### Required action
Your answer is the line containing "Given: Open the 显示 (Display) settings icon" plus every line after it through the end of the records, printed exactly and free of pictures.

### Records for processing
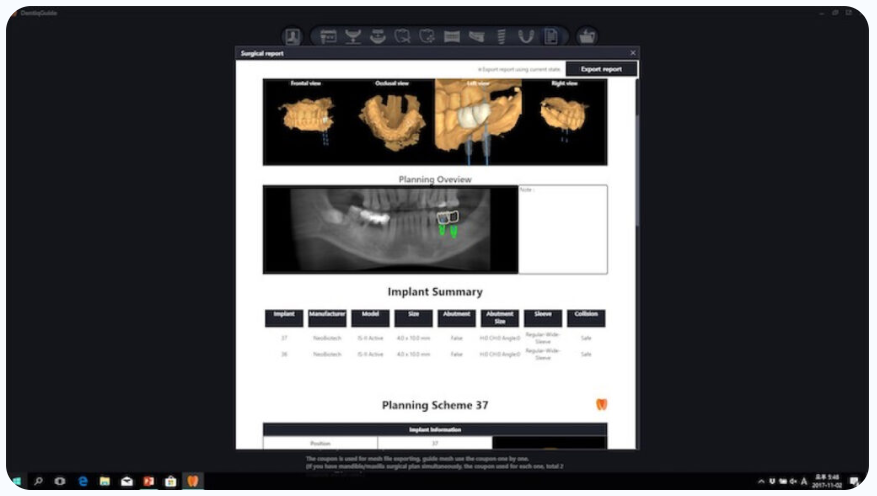Click the panoramic X-ray planning overview image
This screenshot has height=496, width=877.
tap(390, 229)
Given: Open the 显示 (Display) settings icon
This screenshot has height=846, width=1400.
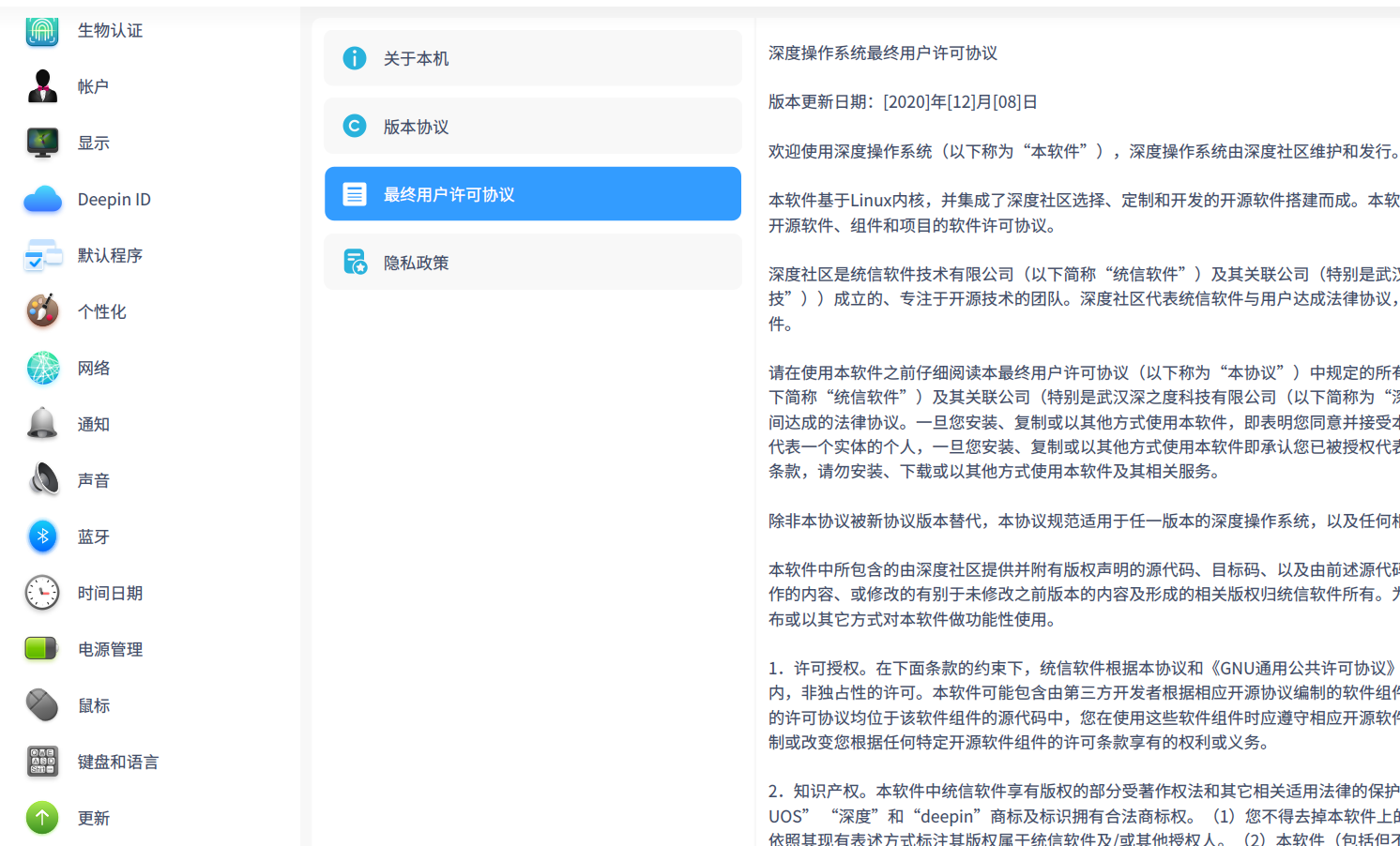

### Written answer
Given: Open the 显示 (Display) settings icon
This screenshot has height=846, width=1400.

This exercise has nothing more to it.